Give the lines below again with each "remote controller" replaced by "wired remote" and everything else unchanged. Leave the pictures out.

GIVEN RECORDS →
********************

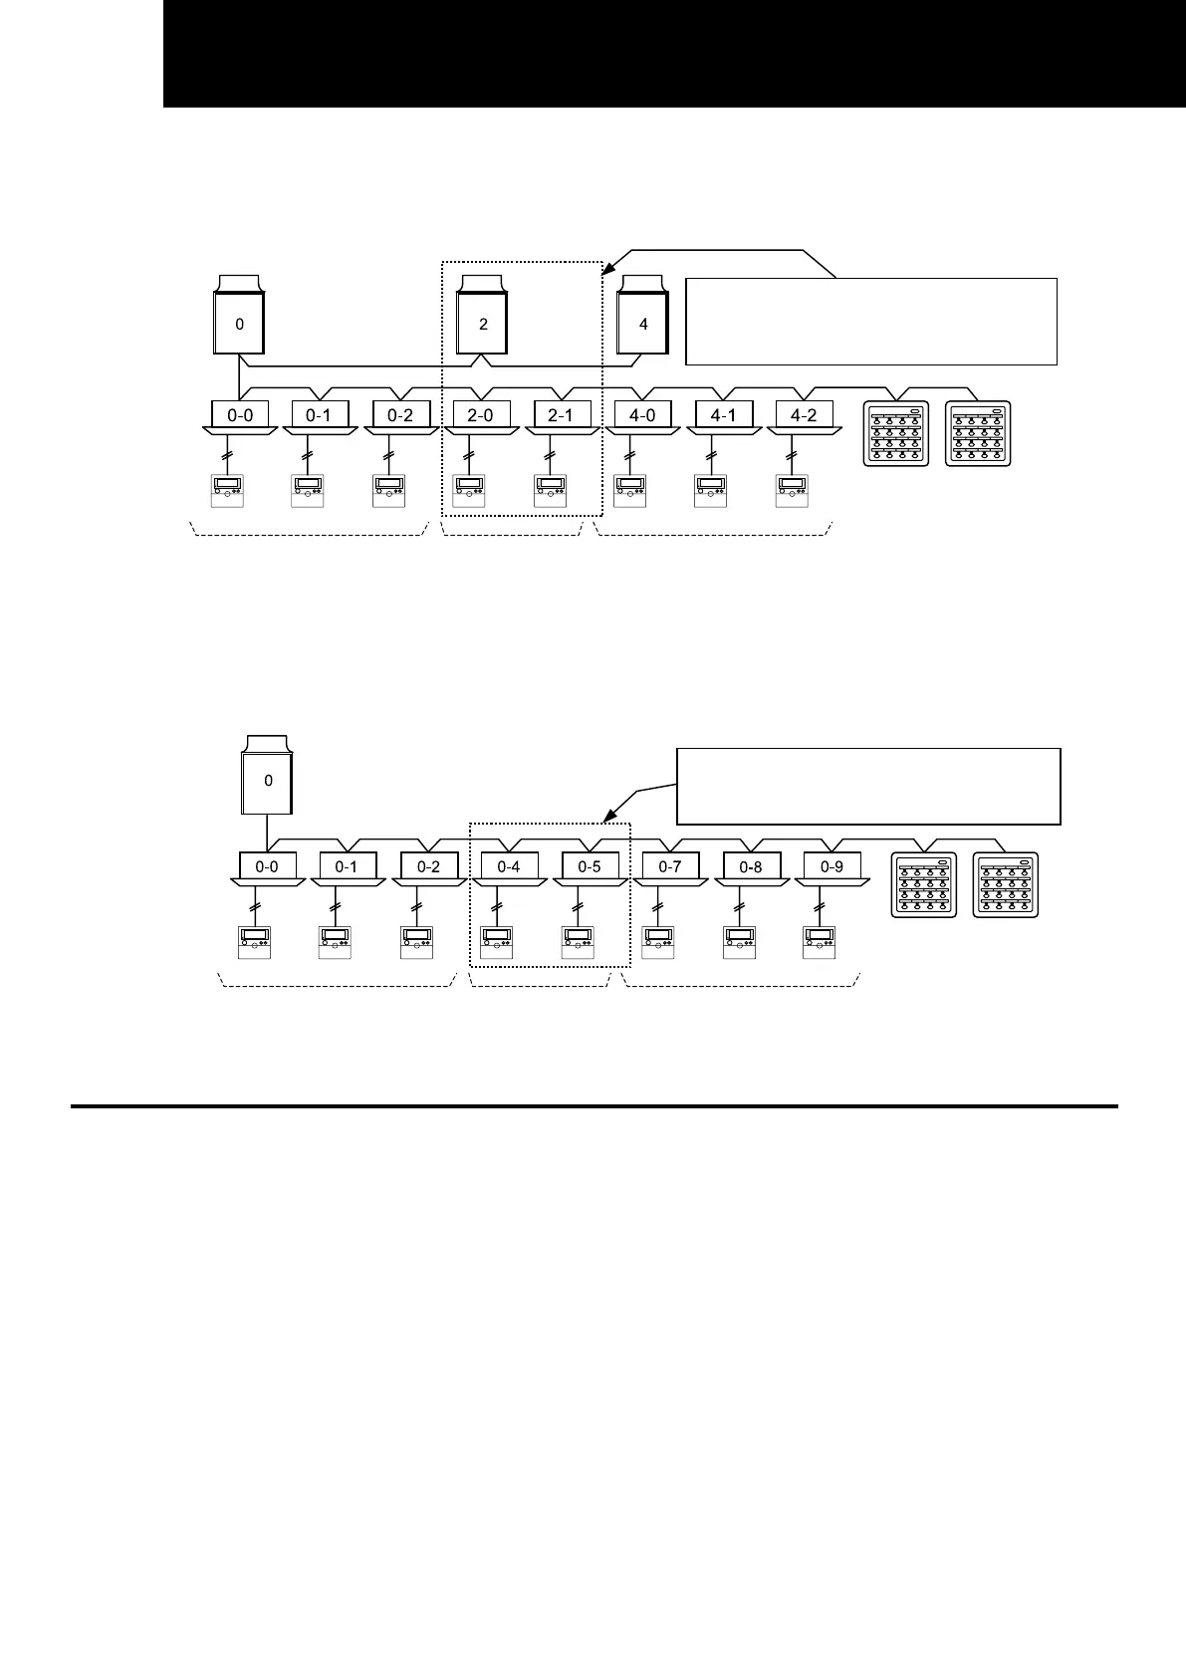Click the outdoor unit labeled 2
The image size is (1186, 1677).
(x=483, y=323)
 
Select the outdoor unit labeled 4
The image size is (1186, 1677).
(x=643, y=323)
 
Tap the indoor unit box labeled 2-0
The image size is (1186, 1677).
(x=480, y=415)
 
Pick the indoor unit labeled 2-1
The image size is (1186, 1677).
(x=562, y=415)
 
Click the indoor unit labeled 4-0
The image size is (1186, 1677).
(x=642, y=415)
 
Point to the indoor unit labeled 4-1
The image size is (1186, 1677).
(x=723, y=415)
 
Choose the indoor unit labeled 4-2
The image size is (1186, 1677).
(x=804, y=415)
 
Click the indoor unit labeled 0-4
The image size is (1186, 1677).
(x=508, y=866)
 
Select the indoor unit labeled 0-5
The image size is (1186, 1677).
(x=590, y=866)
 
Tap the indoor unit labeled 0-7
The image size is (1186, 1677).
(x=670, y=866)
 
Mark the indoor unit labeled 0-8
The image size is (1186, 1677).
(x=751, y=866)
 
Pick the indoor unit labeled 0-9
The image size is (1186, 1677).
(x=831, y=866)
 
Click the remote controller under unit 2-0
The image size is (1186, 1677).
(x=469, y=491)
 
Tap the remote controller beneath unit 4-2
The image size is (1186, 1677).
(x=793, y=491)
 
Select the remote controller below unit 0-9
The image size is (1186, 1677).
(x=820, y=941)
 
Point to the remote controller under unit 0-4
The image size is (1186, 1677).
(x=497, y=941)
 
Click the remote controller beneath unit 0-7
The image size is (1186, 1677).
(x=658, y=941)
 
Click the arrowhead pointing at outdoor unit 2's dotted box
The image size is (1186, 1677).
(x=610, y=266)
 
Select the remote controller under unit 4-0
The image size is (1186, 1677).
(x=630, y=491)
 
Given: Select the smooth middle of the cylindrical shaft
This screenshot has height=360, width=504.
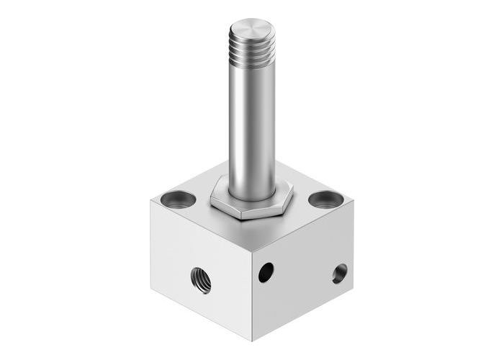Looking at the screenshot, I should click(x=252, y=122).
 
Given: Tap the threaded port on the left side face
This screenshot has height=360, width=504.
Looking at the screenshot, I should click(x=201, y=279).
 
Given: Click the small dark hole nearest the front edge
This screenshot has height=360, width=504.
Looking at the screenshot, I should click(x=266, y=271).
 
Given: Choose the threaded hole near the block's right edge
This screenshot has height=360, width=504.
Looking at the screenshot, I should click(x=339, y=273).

********************

THE SOLUTION →
Click the outdoor unit labeled 2
The image size is (1186, 1677).
(x=483, y=323)
 
Select the outdoor unit labeled 4
The image size is (1186, 1677).
(x=643, y=323)
 
Tap the indoor unit box labeled 2-0
The image size is (1186, 1677).
(x=480, y=415)
 
Pick the indoor unit labeled 2-1
The image size is (1186, 1677).
(x=562, y=415)
 
Click the indoor unit labeled 4-0
The image size is (1186, 1677).
(x=642, y=415)
 
Point to the indoor unit labeled 4-1
The image size is (1186, 1677).
(x=723, y=415)
 
Choose the indoor unit labeled 4-2
The image size is (1186, 1677).
(x=804, y=415)
 
Click the indoor unit labeled 0-4
The image size is (1186, 1677).
(x=508, y=866)
 
Select the indoor unit labeled 0-5
The image size is (1186, 1677).
(x=590, y=866)
 
Tap the indoor unit labeled 0-7
The image size is (1186, 1677).
(x=670, y=866)
 
Mark the indoor unit labeled 0-8
The image size is (1186, 1677).
(x=751, y=866)
 
Pick the indoor unit labeled 0-9
The image size is (1186, 1677).
(x=831, y=866)
 
Click the wired remote under unit 2-0
The image size is (1186, 1677).
(x=469, y=491)
 
Tap the wired remote beneath unit 4-2
The image size is (1186, 1677).
(x=793, y=491)
 
Select the wired remote below unit 0-9
The image size is (1186, 1677).
(x=820, y=941)
 
Point to the wired remote under unit 0-4
The image size is (1186, 1677).
(x=497, y=941)
 
Click the wired remote beneath unit 0-7
The image size is (1186, 1677).
(x=658, y=941)
 
Click the arrowhead pointing at outdoor unit 2's dotted box
The image size is (1186, 1677).
(x=610, y=266)
 
Select the wired remote under unit 4-0
The image size is (1186, 1677).
(x=630, y=491)
 
Given: Select the smooth middle of the cylindrical shaft
This screenshot has height=360, width=504.
Looking at the screenshot, I should click(x=252, y=122).
 
Given: Tap the threaded port on the left side face
This screenshot has height=360, width=504.
Looking at the screenshot, I should click(x=201, y=279).
 
Given: Click the small dark hole nearest the front edge
This screenshot has height=360, width=504.
Looking at the screenshot, I should click(x=266, y=271).
 
Given: Choose the threaded hole near the block's right edge
This screenshot has height=360, width=504.
Looking at the screenshot, I should click(x=339, y=273).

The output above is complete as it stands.